Once you have the scripts, merging them is straightforward. I will show you what the input vs. output looks like.
Here is OpenBB’s team survey data from June of 2023:
If I run the script here, as shown below (yes, you guessed it right — I open-sourced this project as usual. I hope you and your team find it useful):
$ python extract_insights_from_last_team_survey.py
This is the expected output if the script runs successfully.
Loading environment variables...Loading team survey data from Airtable...Processing data from Airtable...Extracting insights from team survey data...Sending insights to Slack through a message...SUCCESS: Message with insights sent to slack
There’s more!
We’re almost there! It doesn’t make sense for us to manually run this script every month. Plus, software engineers are known for their laziness (which is actually a virtue of a great programmer), so let’s create a GitHub action to automate this process.

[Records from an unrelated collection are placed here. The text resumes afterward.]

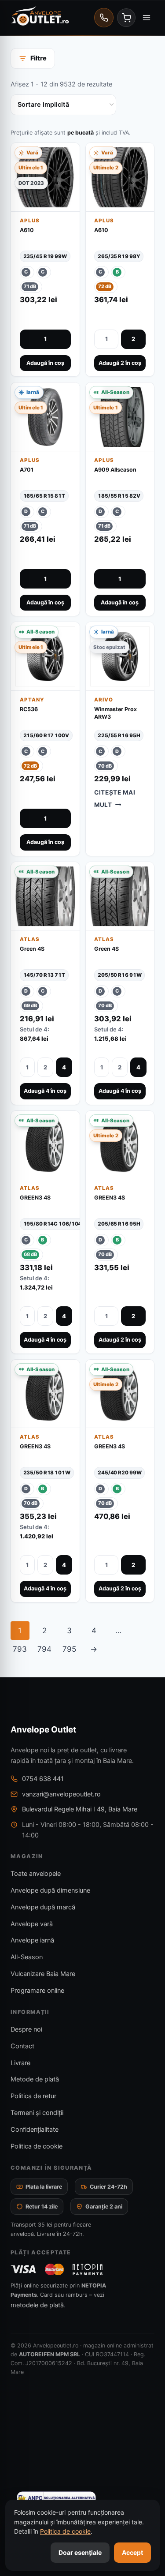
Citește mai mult (114, 798)
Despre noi (26, 2029)
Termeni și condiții (37, 2113)
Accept (132, 2552)
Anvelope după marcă (43, 1907)
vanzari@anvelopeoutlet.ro (61, 1794)
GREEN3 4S (35, 1197)
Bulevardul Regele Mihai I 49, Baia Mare (79, 1809)
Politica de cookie (36, 2146)
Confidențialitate (35, 2130)
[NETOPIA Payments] (88, 2269)
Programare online (37, 1991)
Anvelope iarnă (32, 1940)
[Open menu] (146, 17)
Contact (22, 2046)
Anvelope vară (32, 1924)
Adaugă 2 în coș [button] (120, 363)
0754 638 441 (43, 1779)
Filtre (38, 58)
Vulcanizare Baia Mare (43, 1974)
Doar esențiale (80, 2552)
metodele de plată (37, 2305)
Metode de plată (35, 2079)
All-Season (27, 1957)
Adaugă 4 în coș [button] (45, 1090)
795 (69, 1649)
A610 (27, 230)
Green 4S (32, 948)
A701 (26, 469)
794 (44, 1649)
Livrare (20, 2063)
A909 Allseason (115, 469)
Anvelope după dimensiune (50, 1890)
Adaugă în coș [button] (45, 363)
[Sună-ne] (104, 17)
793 (20, 1649)
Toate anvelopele (36, 1874)
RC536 (29, 709)
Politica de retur (33, 2096)
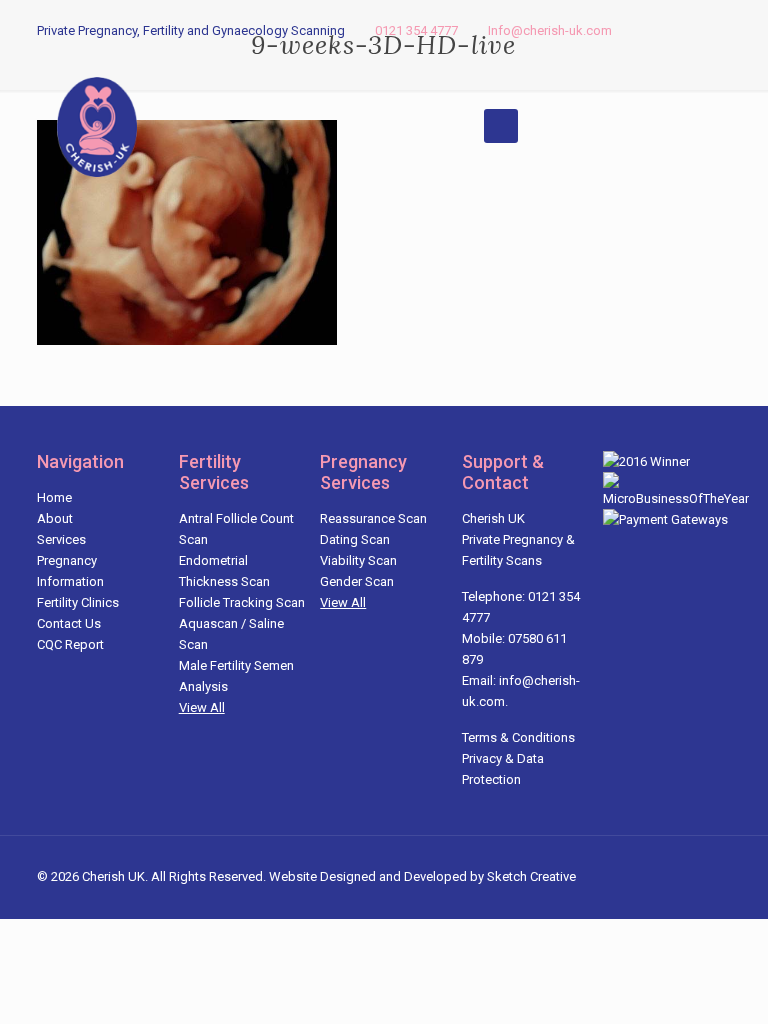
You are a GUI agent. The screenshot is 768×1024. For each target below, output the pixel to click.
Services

To begin, create a file called “main.yml” in the “.github/workflows” directory. This workflow will be divided into three main sections:
“When” — Specifies when this GitHub action should run.
on:
push:
branches:
- main
schedule:
- cron: '0 0 3 * *'
The first section, “on: push: branches: [main],” means that whenever there is a code push to the “main” branch, this workflow will be triggered. This feature allows us to quickly test whether the action is functioning as expected.
The “schedule-cron” makes it so that the yaml gets run at a specific dates and times.

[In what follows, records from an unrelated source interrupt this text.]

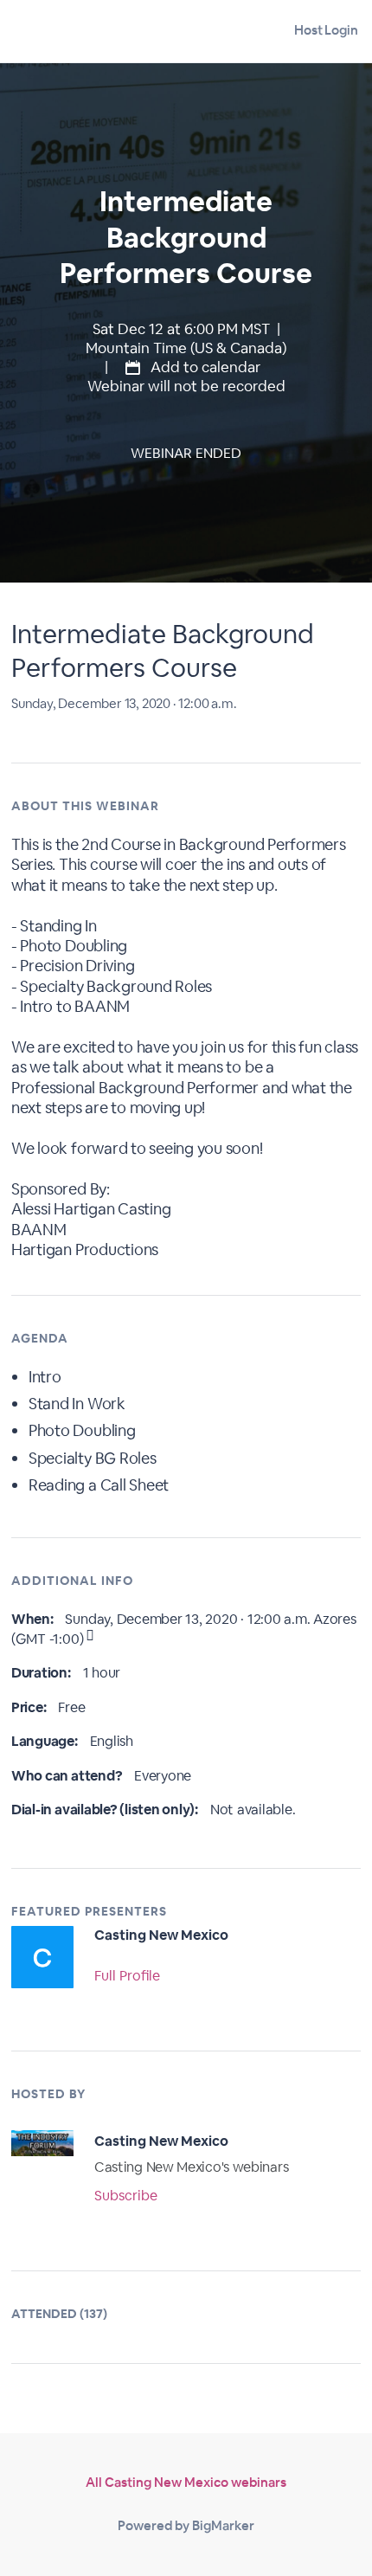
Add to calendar (203, 367)
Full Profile (127, 1976)
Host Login (326, 30)
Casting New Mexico (161, 1935)
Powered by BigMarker (186, 2525)
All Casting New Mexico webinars (186, 2482)
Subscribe (125, 2195)
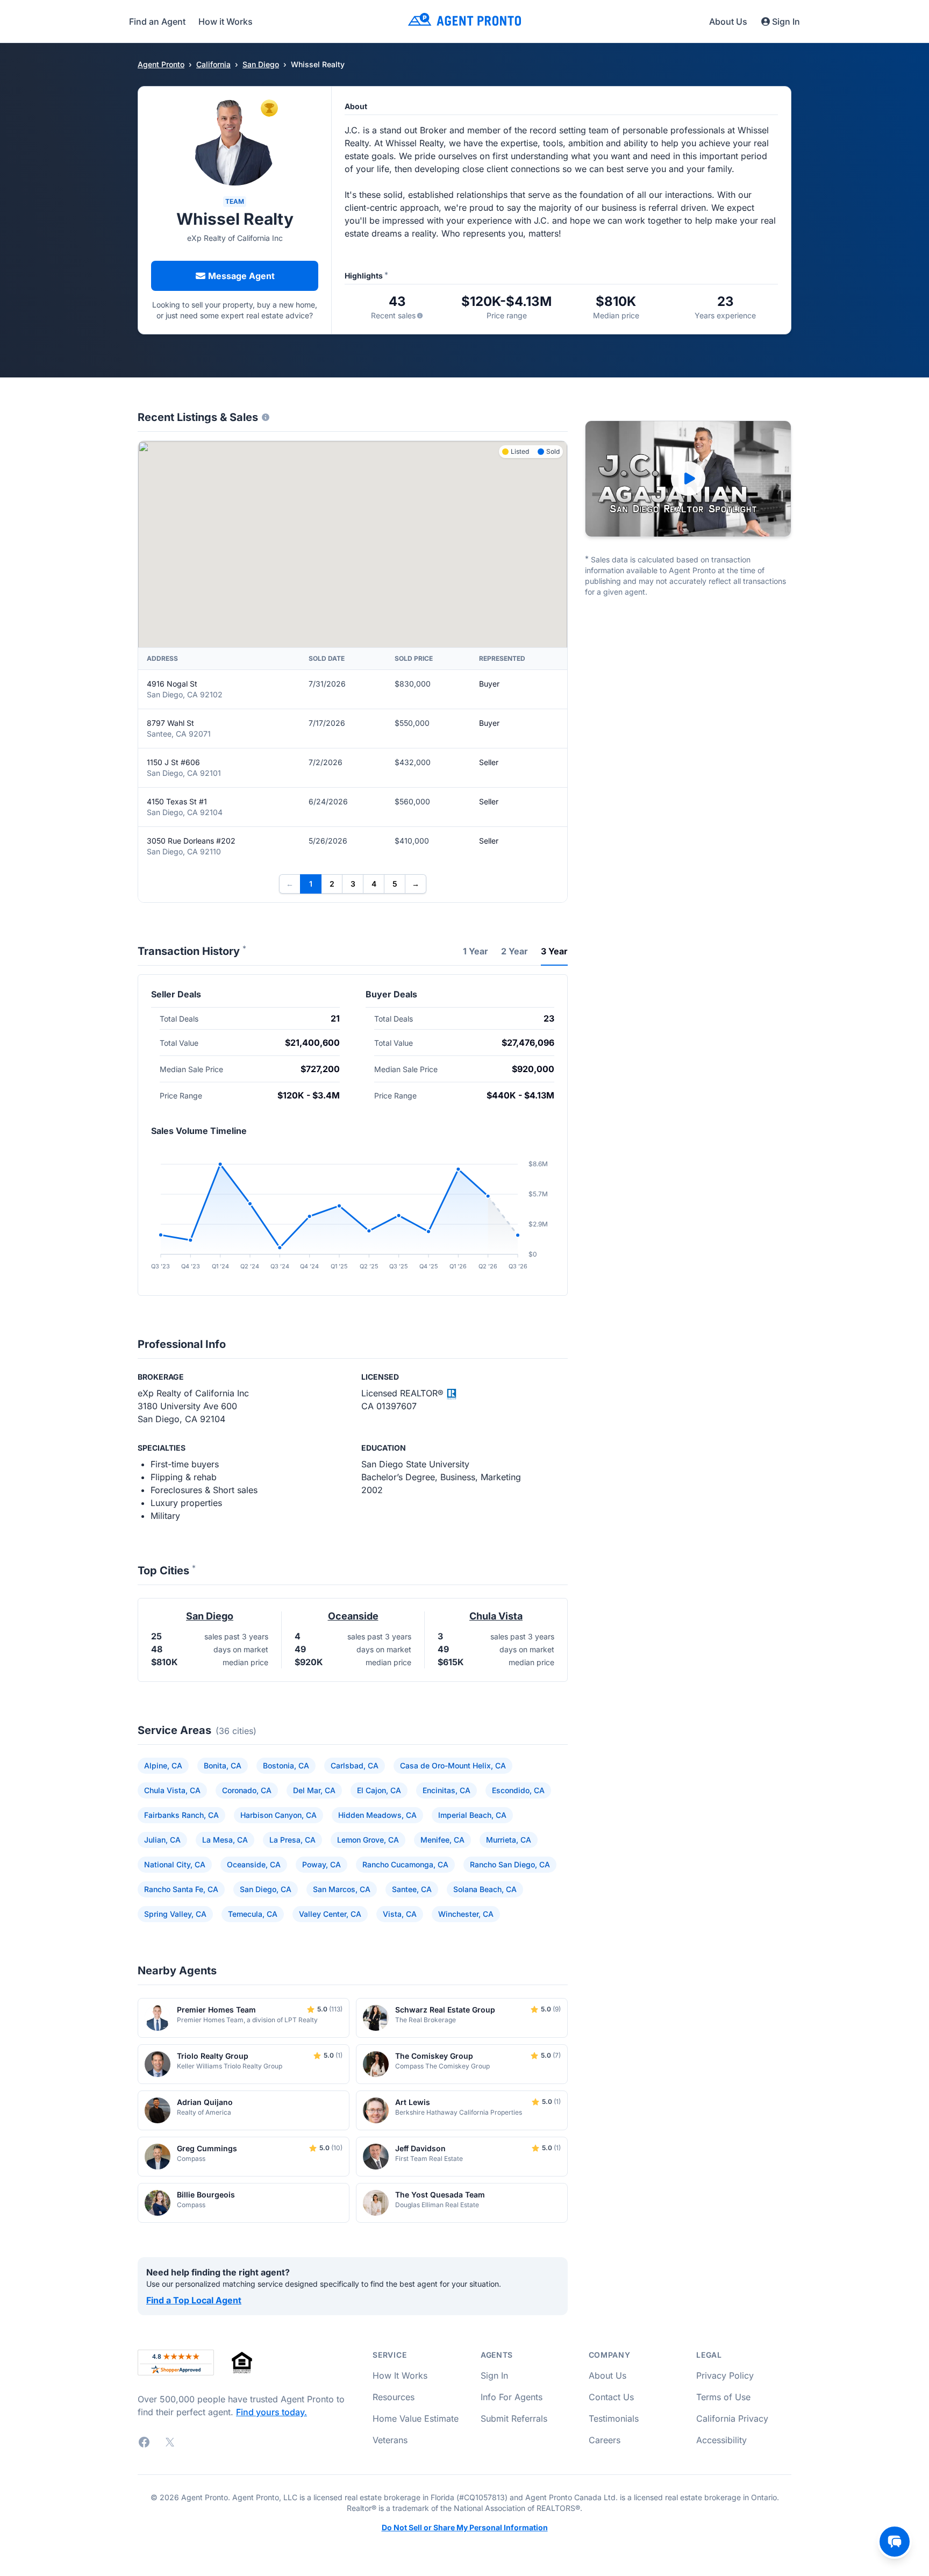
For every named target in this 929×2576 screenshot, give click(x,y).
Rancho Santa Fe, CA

Pre-requirements — What do we need in advance for this to work?
env:
SLACK_WEBHOOK_URL: ${{ secrets.SLACK_WEBHOOK_URL }}
OPENAI_API_KEY: ${{ secrets.OPENAI_API_KEY }}
AIRTABLE_API_KEY: ${{ secrets.AIRTABLE_API_KEY }}
AIRTABLE_BASE_ID: ${{ secrets.AIRTABLE_BASE_ID }}
AIRTABLE_TABLE_NAME: ${{ secrets.AIRTABLE_TABLE_NAME }}
All of these variables need to be set as action secrets. You can do this by selecting the “Settings” tab above, then going into “Scripts and variables,” and selecting “New repository secret.” Fill in the information accordingly, as shown below:
What: What commands are we running with this GitHub action? In our case, these are the ones we are interested in.
jobs:
build:
runs-on: ubuntu-latest
steps:
- name: checkout repo content
uses: actions/checkout@v2
- name: setup python
uses: actions/setup-python@v2
with:
python-version: 3.9
- name: install python packages
run: |
python -m pip install --upgrade pip
pip install python-dotenv
pip install pandas
pip install openai
- name: extract insights from team feedback
run: |
python extract_insights_from_last_team_survey.py
And that’s it! You now have a complete automation pipeline from employee feedback to insights within seconds.
I hope you enjoyed reading this post, and I would love to hear your feedback. Do you appreciate the level of technical detail I go into, or would you prefer less?
Any comments are very helpful. Thank you!